(TASK STATEMENT):
Turn every line of the entries below into a Markdown table with two columns, Row and Entry text. Number the rows and leave out blank lines.
++++++
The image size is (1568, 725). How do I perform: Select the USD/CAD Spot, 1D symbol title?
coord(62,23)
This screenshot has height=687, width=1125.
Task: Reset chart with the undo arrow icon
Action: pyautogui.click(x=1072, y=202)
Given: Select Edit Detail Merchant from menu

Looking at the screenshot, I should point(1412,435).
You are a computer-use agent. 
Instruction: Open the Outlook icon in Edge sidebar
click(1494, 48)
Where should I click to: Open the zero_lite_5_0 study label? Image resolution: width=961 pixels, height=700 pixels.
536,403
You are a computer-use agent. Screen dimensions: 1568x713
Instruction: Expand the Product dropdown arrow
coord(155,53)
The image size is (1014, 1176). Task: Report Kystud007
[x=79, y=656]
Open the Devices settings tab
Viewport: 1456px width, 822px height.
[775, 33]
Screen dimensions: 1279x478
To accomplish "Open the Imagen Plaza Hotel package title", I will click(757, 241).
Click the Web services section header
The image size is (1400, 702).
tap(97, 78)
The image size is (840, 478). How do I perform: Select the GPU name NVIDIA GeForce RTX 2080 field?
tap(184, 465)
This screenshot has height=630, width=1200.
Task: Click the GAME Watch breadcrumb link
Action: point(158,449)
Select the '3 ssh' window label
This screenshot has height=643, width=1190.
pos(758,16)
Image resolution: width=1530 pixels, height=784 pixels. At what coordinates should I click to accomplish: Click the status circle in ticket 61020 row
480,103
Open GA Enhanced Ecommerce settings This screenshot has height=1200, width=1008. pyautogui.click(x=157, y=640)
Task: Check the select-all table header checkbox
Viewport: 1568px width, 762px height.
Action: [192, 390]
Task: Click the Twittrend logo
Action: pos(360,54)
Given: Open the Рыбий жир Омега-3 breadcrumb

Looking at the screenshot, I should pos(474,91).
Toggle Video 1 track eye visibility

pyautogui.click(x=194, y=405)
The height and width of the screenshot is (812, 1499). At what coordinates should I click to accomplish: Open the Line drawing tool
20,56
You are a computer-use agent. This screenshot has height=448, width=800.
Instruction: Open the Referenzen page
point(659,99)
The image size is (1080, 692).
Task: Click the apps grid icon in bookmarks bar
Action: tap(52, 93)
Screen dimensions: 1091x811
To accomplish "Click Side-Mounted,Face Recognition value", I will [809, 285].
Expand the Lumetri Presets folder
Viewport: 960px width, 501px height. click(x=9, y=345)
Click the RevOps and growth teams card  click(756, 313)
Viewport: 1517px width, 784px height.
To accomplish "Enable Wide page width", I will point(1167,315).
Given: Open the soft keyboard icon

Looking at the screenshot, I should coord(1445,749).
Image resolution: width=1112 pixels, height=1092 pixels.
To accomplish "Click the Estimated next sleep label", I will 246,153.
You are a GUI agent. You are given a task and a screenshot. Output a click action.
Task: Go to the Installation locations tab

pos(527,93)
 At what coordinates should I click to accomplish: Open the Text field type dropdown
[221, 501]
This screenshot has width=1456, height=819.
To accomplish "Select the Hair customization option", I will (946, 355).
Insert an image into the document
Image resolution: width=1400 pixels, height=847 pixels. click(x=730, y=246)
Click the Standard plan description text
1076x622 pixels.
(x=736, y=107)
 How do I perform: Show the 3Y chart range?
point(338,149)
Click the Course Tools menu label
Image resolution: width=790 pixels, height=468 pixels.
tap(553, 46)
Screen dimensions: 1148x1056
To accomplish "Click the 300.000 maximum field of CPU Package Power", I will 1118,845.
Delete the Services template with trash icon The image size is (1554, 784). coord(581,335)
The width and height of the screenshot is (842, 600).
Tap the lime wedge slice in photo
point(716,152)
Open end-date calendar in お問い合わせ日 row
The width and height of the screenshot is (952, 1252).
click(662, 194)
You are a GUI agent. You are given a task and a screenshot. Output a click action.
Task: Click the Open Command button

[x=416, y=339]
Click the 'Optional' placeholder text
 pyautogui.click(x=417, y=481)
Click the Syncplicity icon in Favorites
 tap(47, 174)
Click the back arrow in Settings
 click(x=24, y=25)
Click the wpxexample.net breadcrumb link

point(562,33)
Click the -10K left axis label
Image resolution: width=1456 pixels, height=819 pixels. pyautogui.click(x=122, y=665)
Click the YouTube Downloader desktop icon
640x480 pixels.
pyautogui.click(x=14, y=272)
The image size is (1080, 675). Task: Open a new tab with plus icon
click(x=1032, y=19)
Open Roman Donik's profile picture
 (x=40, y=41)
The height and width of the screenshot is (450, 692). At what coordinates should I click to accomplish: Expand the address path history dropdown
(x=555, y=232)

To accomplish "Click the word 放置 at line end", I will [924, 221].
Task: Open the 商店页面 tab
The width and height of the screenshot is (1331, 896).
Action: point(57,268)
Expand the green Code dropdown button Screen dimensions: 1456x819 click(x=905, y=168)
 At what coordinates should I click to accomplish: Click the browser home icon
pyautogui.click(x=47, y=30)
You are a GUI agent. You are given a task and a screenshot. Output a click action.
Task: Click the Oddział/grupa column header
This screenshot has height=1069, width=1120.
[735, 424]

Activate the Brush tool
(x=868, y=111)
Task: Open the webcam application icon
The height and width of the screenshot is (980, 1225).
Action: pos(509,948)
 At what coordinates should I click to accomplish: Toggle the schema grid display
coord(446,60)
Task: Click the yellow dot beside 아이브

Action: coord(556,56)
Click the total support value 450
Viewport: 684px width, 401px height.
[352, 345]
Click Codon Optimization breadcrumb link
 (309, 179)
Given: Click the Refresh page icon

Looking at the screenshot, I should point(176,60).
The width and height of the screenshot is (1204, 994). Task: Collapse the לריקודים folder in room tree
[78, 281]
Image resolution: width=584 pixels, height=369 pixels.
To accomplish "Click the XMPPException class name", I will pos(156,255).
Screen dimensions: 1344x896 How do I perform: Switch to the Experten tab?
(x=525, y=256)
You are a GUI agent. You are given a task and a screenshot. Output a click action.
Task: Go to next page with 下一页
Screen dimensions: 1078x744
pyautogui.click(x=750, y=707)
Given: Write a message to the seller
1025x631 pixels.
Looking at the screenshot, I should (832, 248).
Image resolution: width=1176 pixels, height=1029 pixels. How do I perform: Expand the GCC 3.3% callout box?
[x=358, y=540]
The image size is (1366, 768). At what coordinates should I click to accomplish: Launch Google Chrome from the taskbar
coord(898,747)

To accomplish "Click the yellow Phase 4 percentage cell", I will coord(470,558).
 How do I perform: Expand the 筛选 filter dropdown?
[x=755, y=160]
++++++
(FINISHED ANSWER):
| Row | Entry text |
|---|---|
| 1 | The image size is (1568, 725). How do I perform: Select the USD/CAD Spot, 1D symbol title? |
| 2 | coord(62,23) |
| 3 | This screenshot has height=687, width=1125. |
| 4 | Task: Reset chart with the undo arrow icon |
| 5 | Action: pyautogui.click(x=1072, y=202) |
| 6 | Given: Select Edit Detail Merchant from menu |
| 7 | Looking at the screenshot, I should point(1412,435). |
| 8 | You are a computer-use agent.  |
| 9 | Instruction: Open the Outlook icon in Edge sidebar |
| 10 | click(1494, 48) |
| 11 | Where should I click to: Open the zero_lite_5_0 study label? Image resolution: width=961 pixels, height=700 pixels. |
| 12 | 536,403 |
| 13 | You are a computer-use agent. Screen dimensions: 1568x713 |
| 14 | Instruction: Expand the Product dropdown arrow |
| 15 | coord(155,53) |
| 16 | The image size is (1014, 1176). Task: Report Kystud007 |
| 17 | [x=79, y=656] |
| 18 | Open the Devices settings tab |
| 19 | Viewport: 1456px width, 822px height. |
| 20 | [775, 33] |
| 21 | Screen dimensions: 1279x478 |
| 22 | To accomplish "Open the Imagen Plaza Hotel package title", I will click(757, 241). |
| 23 | Click the Web services section header |
| 24 | The image size is (1400, 702). |
| 25 | tap(97, 78) |
| 26 | The image size is (840, 478). How do I perform: Select the GPU name NVIDIA GeForce RTX 2080 field? |
| 27 | tap(184, 465) |
| 28 | This screenshot has height=630, width=1200. |
| 29 | Task: Click the GAME Watch breadcrumb link |
| 30 | Action: point(158,449) |
| 31 | Select the '3 ssh' window label |
| 32 | This screenshot has height=643, width=1190. |
| 33 | pos(758,16) |
| 34 | Image resolution: width=1530 pixels, height=784 pixels. At what coordinates should I click to accomplish: Click the status circle in ticket 61020 row |
| 35 | 480,103 |
| 36 | Open GA Enhanced Ecommerce settings This screenshot has height=1200, width=1008. pyautogui.click(x=157, y=640) |
| 37 | Task: Check the select-all table header checkbox |
| 38 | Viewport: 1568px width, 762px height. |
| 39 | Action: [192, 390] |
| 40 | Task: Click the Twittrend logo |
| 41 | Action: pos(360,54) |
| 42 | Given: Open the Рыбий жир Омега-3 breadcrumb |
| 43 | Looking at the screenshot, I should pos(474,91). |
| 44 | Toggle Video 1 track eye visibility |
| 45 | pyautogui.click(x=194, y=405) |
| 46 | The height and width of the screenshot is (812, 1499). At what coordinates should I click to accomplish: Open the Line drawing tool |
| 47 | 20,56 |
| 48 | You are a computer-use agent. This screenshot has height=448, width=800. |
| 49 | Instruction: Open the Referenzen page |
| 50 | point(659,99) |
| 51 | The image size is (1080, 692). |
| 52 | Task: Click the apps grid icon in bookmarks bar |
| 53 | Action: tap(52, 93) |
| 54 | Screen dimensions: 1091x811 |
| 55 | To accomplish "Click Side-Mounted,Face Recognition value", I will [809, 285]. |
| 56 | Expand the Lumetri Presets folder |
| 57 | Viewport: 960px width, 501px height. click(x=9, y=345) |
| 58 | Click the RevOps and growth teams card  click(756, 313) |
| 59 | Viewport: 1517px width, 784px height. |
| 60 | To accomplish "Enable Wide page width", I will point(1167,315). |
| 61 | Given: Open the soft keyboard icon |
| 62 | Looking at the screenshot, I should coord(1445,749). |
| 63 | Image resolution: width=1112 pixels, height=1092 pixels. |
| 64 | To accomplish "Click the Estimated next sleep label", I will 246,153. |
| 65 | You are a GUI agent. You are given a task and a screenshot. Output a click action. |
| 66 | Task: Go to the Installation locations tab |
| 67 | pos(527,93) |
| 68 |  At what coordinates should I click to accomplish: Open the Text field type dropdown |
| 69 | [221, 501] |
| 70 | This screenshot has width=1456, height=819. |
| 71 | To accomplish "Select the Hair customization option", I will (946, 355). |
| 72 | Insert an image into the document |
| 73 | Image resolution: width=1400 pixels, height=847 pixels. click(x=730, y=246) |
| 74 | Click the Standard plan description text |
| 75 | 1076x622 pixels. |
| 76 | (x=736, y=107) |
| 77 |  How do I perform: Show the 3Y chart range? |
| 78 | point(338,149) |
| 79 | Click the Course Tools menu label |
| 80 | Image resolution: width=790 pixels, height=468 pixels. |
| 81 | tap(553, 46) |
| 82 | Screen dimensions: 1148x1056 |
| 83 | To accomplish "Click the 300.000 maximum field of CPU Package Power", I will 1118,845. |
| 84 | Delete the Services template with trash icon The image size is (1554, 784). coord(581,335) |
| 85 | The width and height of the screenshot is (842, 600). |
| 86 | Tap the lime wedge slice in photo |
| 87 | point(716,152) |
| 88 | Open end-date calendar in お問い合わせ日 row |
| 89 | The width and height of the screenshot is (952, 1252). |
| 90 | click(662, 194) |
| 91 | You are a GUI agent. You are given a task and a screenshot. Output a click action. |
| 92 | Task: Click the Open Command button |
| 93 | [x=416, y=339] |
| 94 | Click the 'Optional' placeholder text |
| 95 |  pyautogui.click(x=417, y=481) |
| 96 | Click the Syncplicity icon in Favorites |
| 97 |  tap(47, 174) |
| 98 | Click the back arrow in Settings |
| 99 |  click(x=24, y=25) |
| 100 | Click the wpxexample.net breadcrumb link |
| 101 | point(562,33) |
| 102 | Click the -10K left axis label |
| 103 | Image resolution: width=1456 pixels, height=819 pixels. pyautogui.click(x=122, y=665) |
| 104 | Click the YouTube Downloader desktop icon |
| 105 | 640x480 pixels. |
| 106 | pyautogui.click(x=14, y=272) |
| 107 | The image size is (1080, 675). Task: Open a new tab with plus icon |
| 108 | click(x=1032, y=19) |
| 109 | Open Roman Donik's profile picture |
| 110 |  (x=40, y=41) |
| 111 | The height and width of the screenshot is (450, 692). At what coordinates should I click to accomplish: Expand the address path history dropdown |
| 112 | (x=555, y=232) |
| 113 | To accomplish "Click the word 放置 at line end", I will [924, 221]. |
| 114 | Task: Open the 商店页面 tab |
| 115 | The width and height of the screenshot is (1331, 896). |
| 116 | Action: point(57,268) |
| 117 | Expand the green Code dropdown button Screen dimensions: 1456x819 click(x=905, y=168) |
| 118 |  At what coordinates should I click to accomplish: Click the browser home icon |
| 119 | pyautogui.click(x=47, y=30) |
| 120 | You are a GUI agent. You are given a task and a screenshot. Output a click action. |
| 121 | Task: Click the Oddział/grupa column header |
| 122 | This screenshot has height=1069, width=1120. |
| 123 | [735, 424] |
| 124 | Activate the Brush tool |
| 125 | (x=868, y=111) |
| 126 | Task: Open the webcam application icon |
| 127 | The height and width of the screenshot is (980, 1225). |
| 128 | Action: pos(509,948) |
| 129 |  At what coordinates should I click to accomplish: Toggle the schema grid display |
| 130 | coord(446,60) |
| 131 | Task: Click the yellow dot beside 아이브 |
| 132 | Action: coord(556,56) |
| 133 | Click the total support value 450 |
| 134 | Viewport: 684px width, 401px height. |
| 135 | [352, 345] |
| 136 | Click Codon Optimization breadcrumb link |
| 137 |  (309, 179) |
| 138 | Given: Click the Refresh page icon |
| 139 | Looking at the screenshot, I should point(176,60). |
| 140 | The width and height of the screenshot is (1204, 994). Task: Collapse the לריקודים folder in room tree |
| 141 | [78, 281] |
| 142 | Image resolution: width=584 pixels, height=369 pixels. |
| 143 | To accomplish "Click the XMPPException class name", I will pos(156,255). |
| 144 | Screen dimensions: 1344x896 How do I perform: Switch to the Experten tab? |
| 145 | (x=525, y=256) |
| 146 | You are a GUI agent. You are given a task and a screenshot. Output a click action. |
| 147 | Task: Go to next page with 下一页 |
| 148 | Screen dimensions: 1078x744 |
| 149 | pyautogui.click(x=750, y=707) |
| 150 | Given: Write a message to the seller |
| 151 | 1025x631 pixels. |
| 152 | Looking at the screenshot, I should (832, 248). |
| 153 | Image resolution: width=1176 pixels, height=1029 pixels. How do I perform: Expand the GCC 3.3% callout box? |
| 154 | [x=358, y=540] |
| 155 | The image size is (1366, 768). At what coordinates should I click to accomplish: Launch Google Chrome from the taskbar |
| 156 | coord(898,747) |
| 157 | To accomplish "Click the yellow Phase 4 percentage cell", I will coord(470,558). |
| 158 |  How do I perform: Expand the 筛选 filter dropdown? |
| 159 | [x=755, y=160] |